I slowly get up and take another moment to steady myself and on wobbling feet make my way up the stairs and back into the house and turn on the light in the other bathroom and inspect myself, a very white face and red weal around my eyebrow, but all in all the lack of evidence of what has happened is surprising given the clamoring inside my head. I go back outside to the corner of the deck where I can get Cindy’s Wi-Fi and google “what to do in a concussion” and apparently it is wait two hours before you go to sleep which is two hours I can spend reading about the percent of people who develop brain bleeding and blood clots and never wake up. What’s her name who was married to Liam Neeson fell down from a standing position and a few hours later she was gone. I consider what will happen in this contingency and it would be Honey trapped in her Pack ’n Play screaming and screaming into an empty room and I put my head in my hands.

The problem is that if this happens no one will know for a very long time because Engin will give me a couple of days before freaking out and Uncle Rodney won’t think anything of it if I continue to not call and Meredith has no idea about geography and I am not in very good touch with my small assortment of friends from high school college grad school scattered across the earth. Cindy and Ed are out carousing. I could leave a note for Cindy but what if she doesn’t come home and spends the night howling at the moon with Ed. I could call the police but I don’t want to put it in anyone’s mind that I am an unfit mother a drunk etc.
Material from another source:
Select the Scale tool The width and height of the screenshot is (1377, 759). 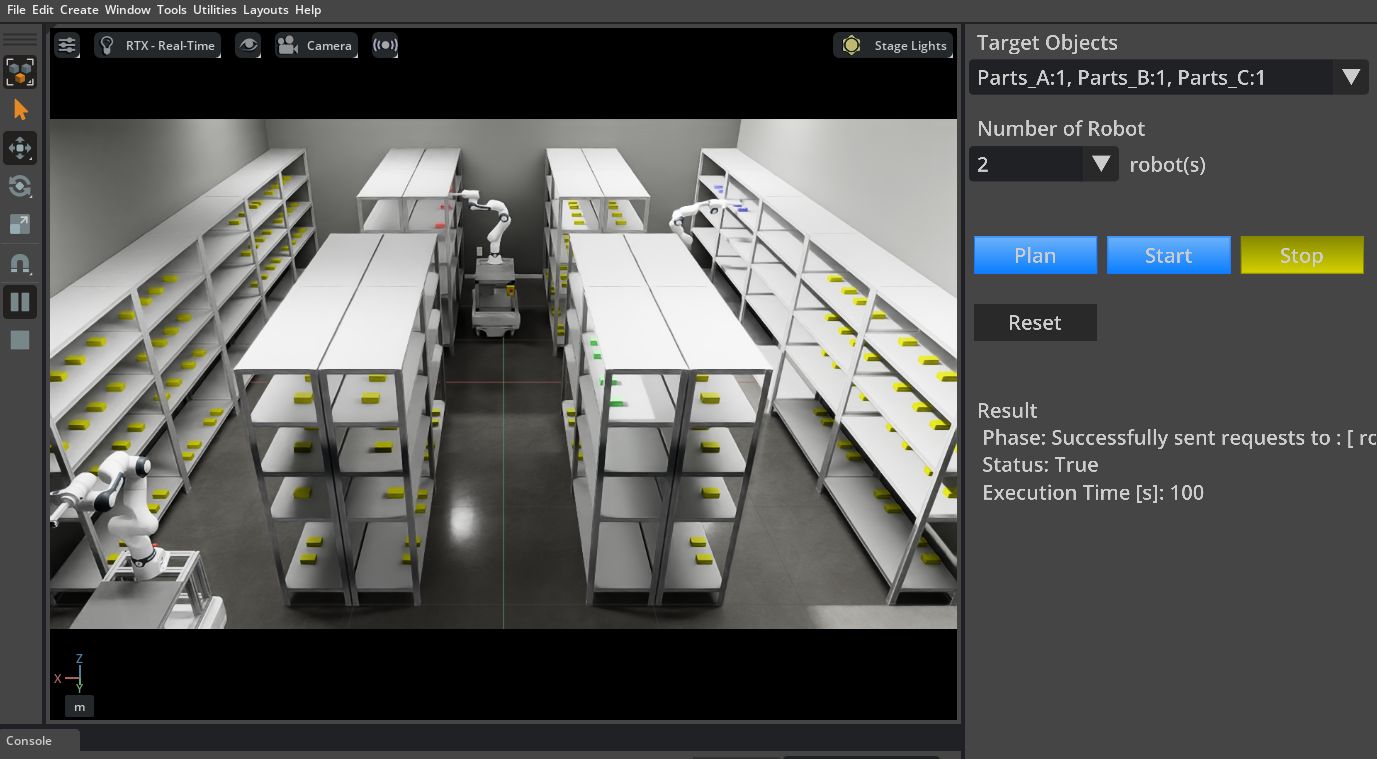coord(20,224)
There is a dinky little medical center here thanks to a parcel tax of $200 a year that all the live-free-or-die types were persuaded to vote for because otherwise there would be no hospital for three hundred miles, but you can’t deliver a baby there or have anything but the most rudimentary of surgeries and it’s closed now anyway. Suddenly something emerges from the depths of my throbbing head and I consider Alice. Alice the crone.
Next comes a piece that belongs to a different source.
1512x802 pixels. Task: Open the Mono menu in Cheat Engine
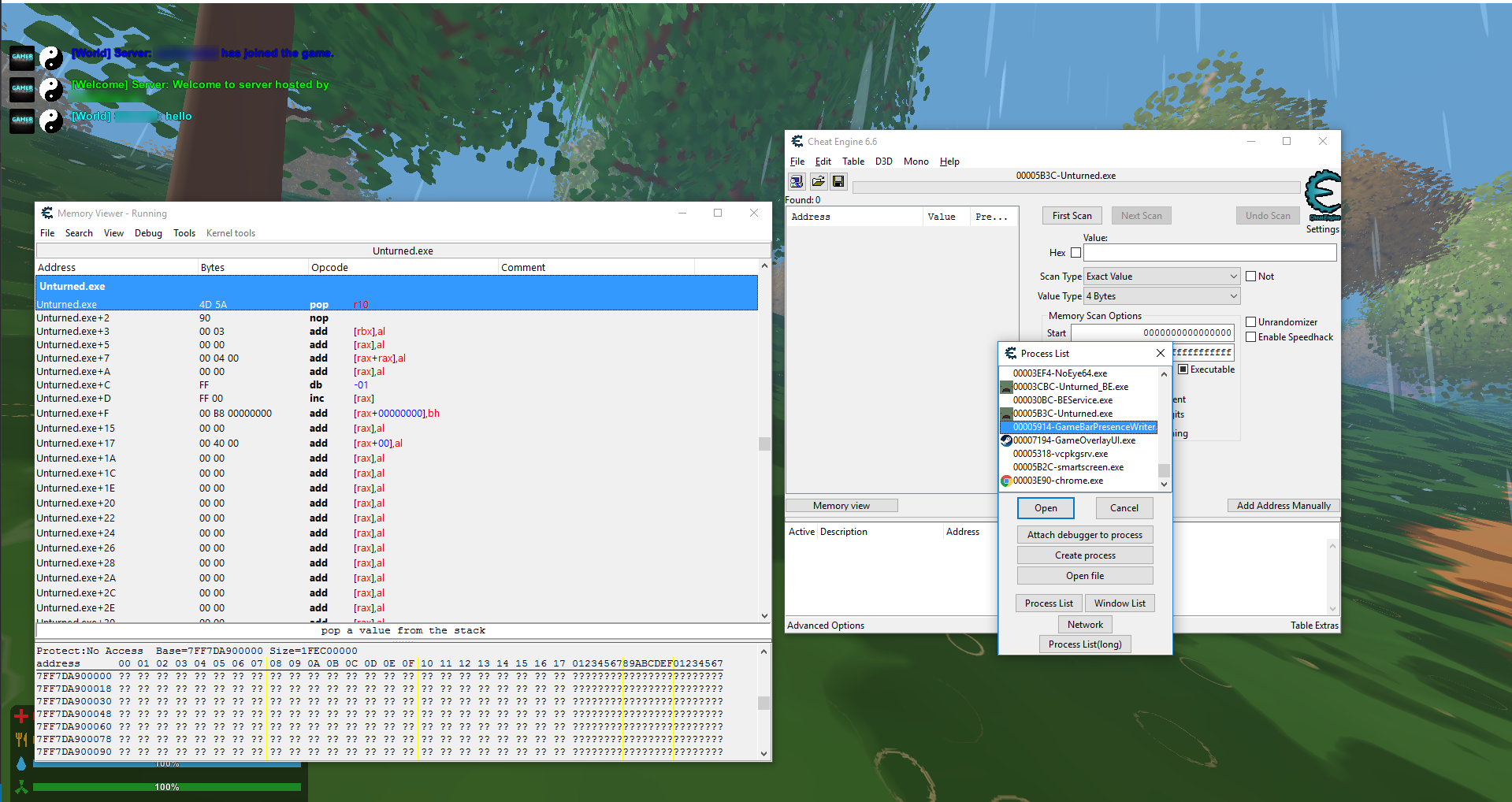click(916, 162)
I look at the time on my phone and it is 10:30 which is egregious but hopefully not unforgivable. I remember she is staying at the passable-is-all-you-can-say-about-it Arrowhead and I take the chance that I can use Cindy’s Wi-Fi to make at least a voice call. I look up the number of the Arrowhead and copy it and then paste it into the Skype keypad, my right eye closed and my hand over my eyebrow which I feel forming a knot. I hear the click as Skype kicks into gear and the sound of a phone ringing. “Arrowhead,” someone says curtly. “I’m… trying to reach one of your guests, her name is Alice. An older lady. Really old. I know it’s late. I don’t know her room number… if you could just put me through. It’s a little bit of an emergency.”